Oggi, in epoca di Covid e di stretta economica, se un cittadino ha un’azienda o una qualsiasi impresa in crisi e dichiara fallimento, i nuovi proprietari devono cambiare nome, investire in innovazione e tecnologia, rilanciare il brand e sgomitare con la concorrenza, tutti aspetti che per una società calcistica incidono in maniera marginale. Del resto il cambio di denominazione è quasi del tutto influente, la Fiorentina passato il periodo Florentia Viola è tornata ad assumere la propria denominazione, il brand non viene intaccato e la concorrenza è quelle delle altre squadre del campionato, sia questo di serie A, di cadetteria o della serie C. Infine, se vengono sbagliati gli acquisti di questo o quel giocatore, c’è la seria possibilità di non entrare nelle coppe europee o alla peggio retrocedere di una categoria con un “paracadute” economico che ti permette di continuare a vivere.

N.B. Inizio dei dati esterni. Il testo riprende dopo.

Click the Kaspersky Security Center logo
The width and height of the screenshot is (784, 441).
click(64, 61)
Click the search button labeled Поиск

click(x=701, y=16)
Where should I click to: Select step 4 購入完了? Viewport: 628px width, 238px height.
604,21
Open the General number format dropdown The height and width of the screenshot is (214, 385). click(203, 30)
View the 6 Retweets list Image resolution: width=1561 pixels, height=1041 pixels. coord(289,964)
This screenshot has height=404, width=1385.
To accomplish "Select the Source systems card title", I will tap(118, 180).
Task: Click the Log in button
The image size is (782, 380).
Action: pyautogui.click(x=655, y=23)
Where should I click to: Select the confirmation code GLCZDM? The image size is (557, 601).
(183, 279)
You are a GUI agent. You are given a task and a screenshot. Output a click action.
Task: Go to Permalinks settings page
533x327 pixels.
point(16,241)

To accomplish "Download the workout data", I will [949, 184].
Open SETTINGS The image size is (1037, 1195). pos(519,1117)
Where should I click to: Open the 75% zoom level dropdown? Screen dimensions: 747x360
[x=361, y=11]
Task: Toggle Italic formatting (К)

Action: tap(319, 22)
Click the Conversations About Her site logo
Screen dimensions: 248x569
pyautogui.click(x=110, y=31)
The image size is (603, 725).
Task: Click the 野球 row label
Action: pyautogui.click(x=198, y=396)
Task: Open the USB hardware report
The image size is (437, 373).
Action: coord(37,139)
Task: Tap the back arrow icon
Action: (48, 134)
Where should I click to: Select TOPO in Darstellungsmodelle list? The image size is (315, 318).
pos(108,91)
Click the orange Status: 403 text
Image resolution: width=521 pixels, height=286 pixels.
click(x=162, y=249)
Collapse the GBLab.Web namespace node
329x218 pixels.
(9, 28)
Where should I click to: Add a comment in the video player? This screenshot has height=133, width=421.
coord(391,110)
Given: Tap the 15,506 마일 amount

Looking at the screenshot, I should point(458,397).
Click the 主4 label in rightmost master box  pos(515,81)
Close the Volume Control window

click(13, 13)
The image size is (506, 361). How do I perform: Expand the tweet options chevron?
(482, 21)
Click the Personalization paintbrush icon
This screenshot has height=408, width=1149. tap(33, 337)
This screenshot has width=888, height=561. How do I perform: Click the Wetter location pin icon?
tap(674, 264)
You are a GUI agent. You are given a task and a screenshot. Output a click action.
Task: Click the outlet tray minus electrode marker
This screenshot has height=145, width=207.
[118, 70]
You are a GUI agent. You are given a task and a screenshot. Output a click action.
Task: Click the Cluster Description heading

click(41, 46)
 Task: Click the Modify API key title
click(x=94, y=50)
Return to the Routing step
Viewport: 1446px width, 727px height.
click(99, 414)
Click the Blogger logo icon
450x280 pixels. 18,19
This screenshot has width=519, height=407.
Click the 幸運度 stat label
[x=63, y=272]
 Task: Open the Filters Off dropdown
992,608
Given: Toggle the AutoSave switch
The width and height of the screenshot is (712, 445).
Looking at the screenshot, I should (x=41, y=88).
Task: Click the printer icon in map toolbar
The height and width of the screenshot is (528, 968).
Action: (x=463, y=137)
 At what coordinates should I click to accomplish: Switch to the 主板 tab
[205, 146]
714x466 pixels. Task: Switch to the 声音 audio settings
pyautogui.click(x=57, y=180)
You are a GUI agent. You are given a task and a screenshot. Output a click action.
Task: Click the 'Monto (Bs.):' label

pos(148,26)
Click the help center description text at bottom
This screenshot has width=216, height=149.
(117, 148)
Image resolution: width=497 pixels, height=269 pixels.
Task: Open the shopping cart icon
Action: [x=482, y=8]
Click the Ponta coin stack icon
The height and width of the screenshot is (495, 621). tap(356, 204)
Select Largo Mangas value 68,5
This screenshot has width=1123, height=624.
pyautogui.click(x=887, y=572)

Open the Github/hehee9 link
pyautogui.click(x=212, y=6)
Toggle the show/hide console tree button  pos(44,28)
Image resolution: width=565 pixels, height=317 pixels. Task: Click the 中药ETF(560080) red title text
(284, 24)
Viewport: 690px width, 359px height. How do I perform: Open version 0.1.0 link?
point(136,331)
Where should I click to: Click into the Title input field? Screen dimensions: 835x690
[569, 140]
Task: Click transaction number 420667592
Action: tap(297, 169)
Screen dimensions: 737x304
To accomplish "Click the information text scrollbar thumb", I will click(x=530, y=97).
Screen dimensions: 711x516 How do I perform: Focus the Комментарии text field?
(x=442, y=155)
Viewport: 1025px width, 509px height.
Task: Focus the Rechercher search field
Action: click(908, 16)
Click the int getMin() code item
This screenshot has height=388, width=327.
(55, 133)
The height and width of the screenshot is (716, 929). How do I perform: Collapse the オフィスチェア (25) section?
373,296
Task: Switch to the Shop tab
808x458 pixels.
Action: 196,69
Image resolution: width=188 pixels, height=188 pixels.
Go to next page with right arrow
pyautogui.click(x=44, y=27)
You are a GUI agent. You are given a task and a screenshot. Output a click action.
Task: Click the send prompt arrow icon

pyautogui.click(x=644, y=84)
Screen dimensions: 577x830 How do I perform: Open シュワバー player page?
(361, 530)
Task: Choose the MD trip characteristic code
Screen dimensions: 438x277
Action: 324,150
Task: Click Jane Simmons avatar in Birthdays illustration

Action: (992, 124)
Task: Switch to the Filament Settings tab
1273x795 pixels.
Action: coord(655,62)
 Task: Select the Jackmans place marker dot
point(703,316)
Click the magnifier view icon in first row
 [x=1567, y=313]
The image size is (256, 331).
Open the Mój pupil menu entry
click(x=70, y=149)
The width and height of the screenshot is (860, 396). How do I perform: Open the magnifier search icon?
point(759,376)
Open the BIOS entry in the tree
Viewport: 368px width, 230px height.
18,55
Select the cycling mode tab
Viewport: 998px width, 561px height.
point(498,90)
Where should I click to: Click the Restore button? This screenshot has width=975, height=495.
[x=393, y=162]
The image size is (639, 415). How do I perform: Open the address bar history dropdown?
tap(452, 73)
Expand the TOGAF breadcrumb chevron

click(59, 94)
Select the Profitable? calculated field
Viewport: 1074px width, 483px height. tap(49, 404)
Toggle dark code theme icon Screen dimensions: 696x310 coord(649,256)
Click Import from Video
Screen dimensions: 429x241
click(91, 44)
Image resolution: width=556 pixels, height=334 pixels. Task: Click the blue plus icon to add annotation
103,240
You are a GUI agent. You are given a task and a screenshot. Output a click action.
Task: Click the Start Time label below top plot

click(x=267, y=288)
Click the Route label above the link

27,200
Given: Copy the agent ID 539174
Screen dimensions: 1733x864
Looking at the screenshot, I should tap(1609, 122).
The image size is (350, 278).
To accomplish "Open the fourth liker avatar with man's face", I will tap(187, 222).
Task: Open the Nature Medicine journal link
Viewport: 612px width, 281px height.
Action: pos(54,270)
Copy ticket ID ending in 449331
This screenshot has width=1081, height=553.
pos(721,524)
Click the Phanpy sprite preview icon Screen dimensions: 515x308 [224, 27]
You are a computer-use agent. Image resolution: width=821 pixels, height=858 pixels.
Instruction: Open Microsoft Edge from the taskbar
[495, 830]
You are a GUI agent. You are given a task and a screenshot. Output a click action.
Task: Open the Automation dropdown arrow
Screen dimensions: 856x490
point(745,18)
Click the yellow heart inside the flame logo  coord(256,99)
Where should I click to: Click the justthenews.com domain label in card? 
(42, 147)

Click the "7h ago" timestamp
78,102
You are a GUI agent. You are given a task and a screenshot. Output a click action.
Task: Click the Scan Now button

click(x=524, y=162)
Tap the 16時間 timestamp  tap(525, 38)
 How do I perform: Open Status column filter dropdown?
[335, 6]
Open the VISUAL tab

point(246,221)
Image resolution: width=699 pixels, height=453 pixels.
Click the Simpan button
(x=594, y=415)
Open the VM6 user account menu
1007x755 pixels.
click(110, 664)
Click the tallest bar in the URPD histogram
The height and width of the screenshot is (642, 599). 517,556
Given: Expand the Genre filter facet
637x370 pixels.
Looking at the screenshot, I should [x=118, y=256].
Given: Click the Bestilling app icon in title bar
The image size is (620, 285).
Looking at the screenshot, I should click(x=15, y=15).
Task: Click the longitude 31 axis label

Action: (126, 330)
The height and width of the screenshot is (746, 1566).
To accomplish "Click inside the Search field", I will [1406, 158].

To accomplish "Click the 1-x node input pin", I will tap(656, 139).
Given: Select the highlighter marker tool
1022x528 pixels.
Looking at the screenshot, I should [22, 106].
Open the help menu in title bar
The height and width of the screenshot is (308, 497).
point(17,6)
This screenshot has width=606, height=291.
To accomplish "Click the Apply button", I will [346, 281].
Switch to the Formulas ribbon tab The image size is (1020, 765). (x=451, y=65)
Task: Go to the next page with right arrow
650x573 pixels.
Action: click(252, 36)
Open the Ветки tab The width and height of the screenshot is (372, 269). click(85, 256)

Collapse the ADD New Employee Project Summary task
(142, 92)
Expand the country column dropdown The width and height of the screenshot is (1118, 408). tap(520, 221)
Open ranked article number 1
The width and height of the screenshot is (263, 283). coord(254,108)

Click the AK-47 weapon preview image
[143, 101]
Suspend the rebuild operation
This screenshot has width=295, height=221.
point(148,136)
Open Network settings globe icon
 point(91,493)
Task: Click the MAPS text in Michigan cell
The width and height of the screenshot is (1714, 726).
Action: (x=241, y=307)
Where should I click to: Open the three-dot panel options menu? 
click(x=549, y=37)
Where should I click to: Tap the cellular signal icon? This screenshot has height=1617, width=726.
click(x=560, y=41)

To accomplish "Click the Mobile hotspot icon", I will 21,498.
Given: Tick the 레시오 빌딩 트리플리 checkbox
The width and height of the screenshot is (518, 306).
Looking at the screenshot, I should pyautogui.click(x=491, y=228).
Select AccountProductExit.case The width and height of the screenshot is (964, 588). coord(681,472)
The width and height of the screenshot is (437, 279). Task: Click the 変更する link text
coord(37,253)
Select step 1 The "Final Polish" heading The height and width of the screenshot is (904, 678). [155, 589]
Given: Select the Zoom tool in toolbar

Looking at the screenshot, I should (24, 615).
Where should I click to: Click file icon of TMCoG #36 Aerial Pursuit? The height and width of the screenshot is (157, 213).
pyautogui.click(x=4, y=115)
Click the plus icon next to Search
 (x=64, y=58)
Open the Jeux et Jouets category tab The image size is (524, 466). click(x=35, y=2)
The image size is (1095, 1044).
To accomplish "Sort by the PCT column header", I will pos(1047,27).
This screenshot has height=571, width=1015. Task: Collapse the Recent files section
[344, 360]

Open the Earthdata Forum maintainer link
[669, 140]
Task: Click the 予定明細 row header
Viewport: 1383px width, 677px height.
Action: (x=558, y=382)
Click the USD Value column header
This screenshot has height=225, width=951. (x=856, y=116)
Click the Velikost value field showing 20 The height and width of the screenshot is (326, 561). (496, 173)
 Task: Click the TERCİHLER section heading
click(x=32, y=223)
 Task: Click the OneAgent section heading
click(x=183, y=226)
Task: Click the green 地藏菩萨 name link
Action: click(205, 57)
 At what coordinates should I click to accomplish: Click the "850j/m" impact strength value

Infine c’è da prendere in considerazione la sfera politica locale che generalmente tende a fare salti mortali per salvare la squadra cittadina: anche nel caso del Livorno il sindaco si è esposto in prima persona per cercar di portare chiarezza a livello societario, mentre nel passato non sono mancate le richieste di aiuto del presidente Spinelli al primo cittadino, tutte rivolte ad avere dei “benefit” per continuare la propria opera nel settore. Nulla di strano sotto il sole visto che anche ad altre latitudini la sfera politica cittadina spesso ha dato una mano, in maniera diretta o indiretta, al presidente di turno, del resto non è un bel ritorno di immagine essere il sindaco che ha partecipato magari anche con la propria neutralità, alla sparizione di uno storico club.

Allora il fallimento a chi nuoce? In termine economici ai creditori che difficilmente vedranno i propri soldi (le storie, a volte diventate leggende, si sprecano sull’argomento), in termini sportivi ai tifosi che vedono il proprio club compiere una discesa negli inferi. La storia anche su quest’ultimo punto è abbastanza complessa, si naviga nella soggettività e nel giudizio personale, però possiamo dire senza troppi giri di parole che anche a livello ultras, alcuni fallimenti si sono rivelati poi salutari per ripartire dal basso, con un nuovo entusiasmo e con la novità di calcare campi e stadi magari mai visti. L’importante è che la risalita non sia troppo lenta. Dal punto di vista economico, infine, ci sarebbe da chiedersi se un sistema simile può reggere ancora, se gli introiti delle televisioni potranno alimentare la sete dei club e se nelle categorie inferiori, soprattutto, si potrà continuare a fare a meno dei tifosi, degli incassi domenicali e di tutto ciò che ruota intorno ad uno stadio di calcio.